A few seconds pass, and Yuri is still stubbornly staring straight ahead, his eyes never leaving Otabek’s face, even though he’s starting to look uncharacteristically self-conscious.
Otabek is not stupid; he can see that statement for what it really is.
“Maybe you can get Mila to help you stretch,” he says and watches as his answer catches Yuri by surprise. The dissatisfaction of being ostensibly completely misunderstood is laid bare across his face for a second, before the mask of bored disdain comes back on.
“Oh, yeah, she’s stretching already, okay,” Yuri spits out. “She found herself another boyfriend, so there’s a whole fucking lot of stretching going on on the other side of the goddamn wall.”
He looks pissed off, not only at Mila, but also at Otabek for seemingly not catching the implication, and Otabek almost feels guilty. It would be stupid to start something right now, though, when there’s eight hours of time difference and a whole ocean separating them.

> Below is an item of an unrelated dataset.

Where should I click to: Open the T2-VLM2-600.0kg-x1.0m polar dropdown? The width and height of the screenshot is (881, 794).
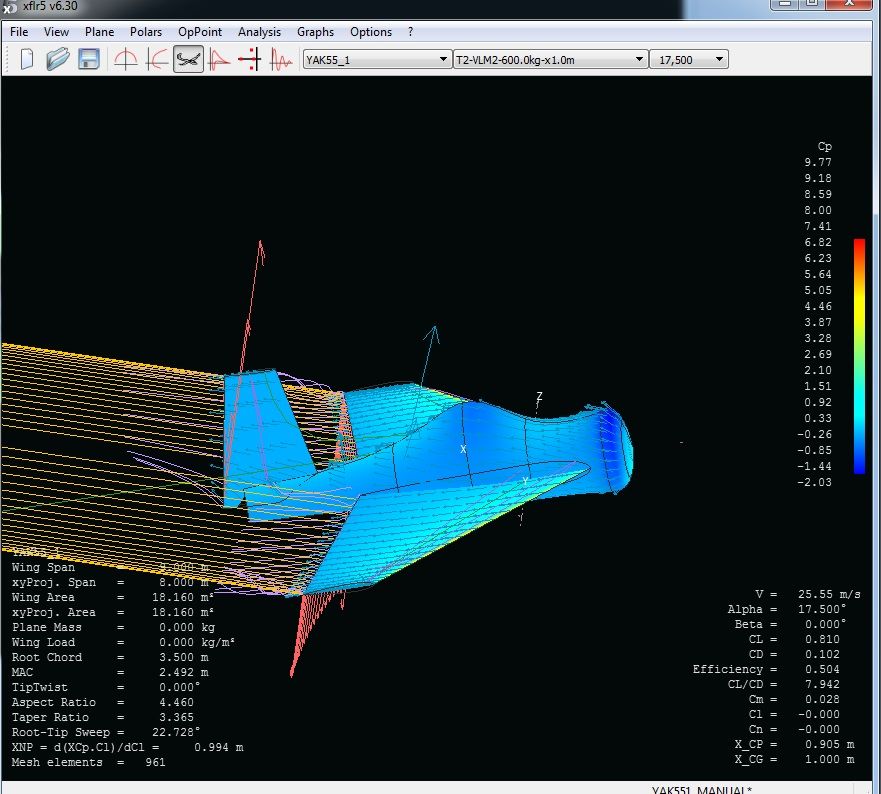click(x=550, y=60)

He would be lying if he said he never thought about it, looking at the graceful slope of Yuri’s neck and catching the glimpses of his collarbones when one of his wide-necked t-shirts slides off to the side to reveal part of the clavicle, watching the muscles of his back and arms shift under his skin when he skates or does barre exercises.

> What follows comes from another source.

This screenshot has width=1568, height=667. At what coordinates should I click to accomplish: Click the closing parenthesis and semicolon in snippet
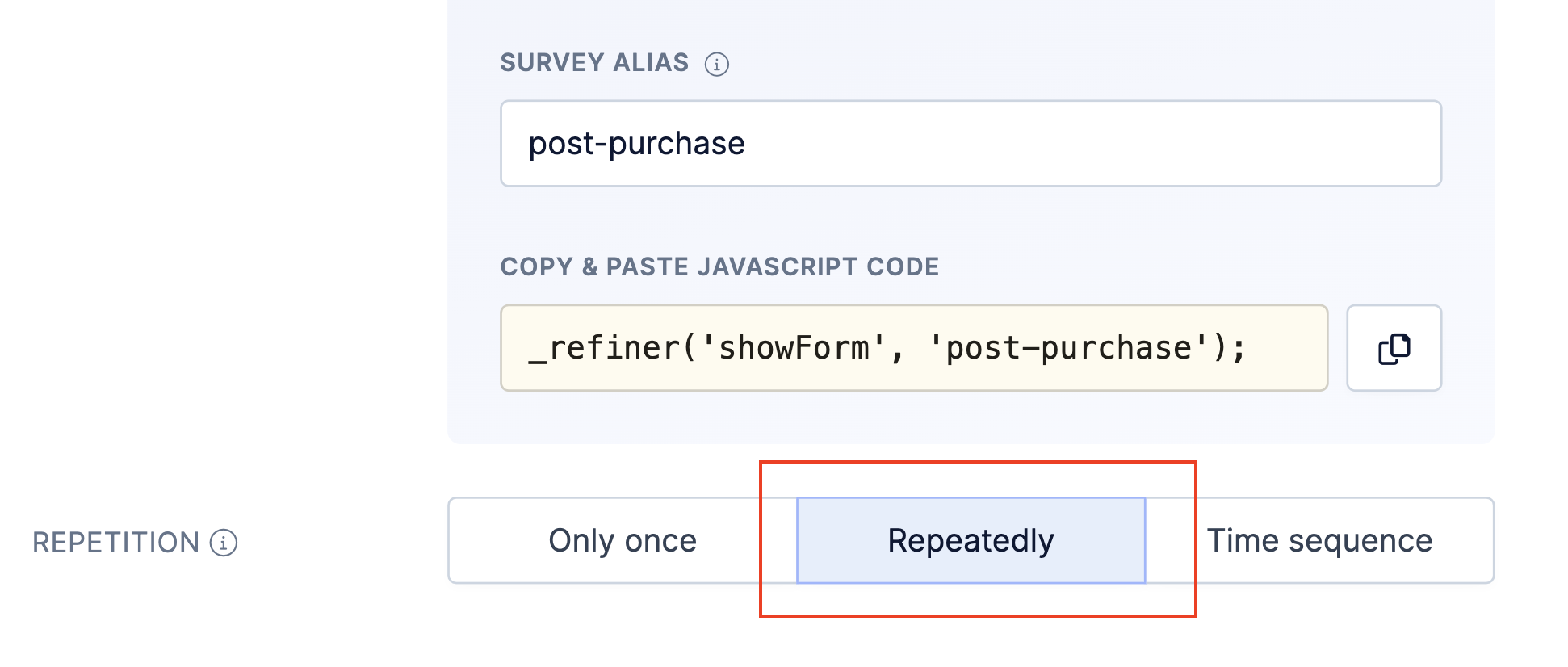pyautogui.click(x=1230, y=348)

He’s not going to pretend it doesn’t get him just a little bit hot under the collar.
But it’s not always about what Otabek wants. He learned that a long time ago.
Masha chooses that moment to jump onto Otabek’s lap; it doesn’t happen often, since she mostly prefers to keep her distance and only come for occasional head scratches, but from time to time, she gets clingy.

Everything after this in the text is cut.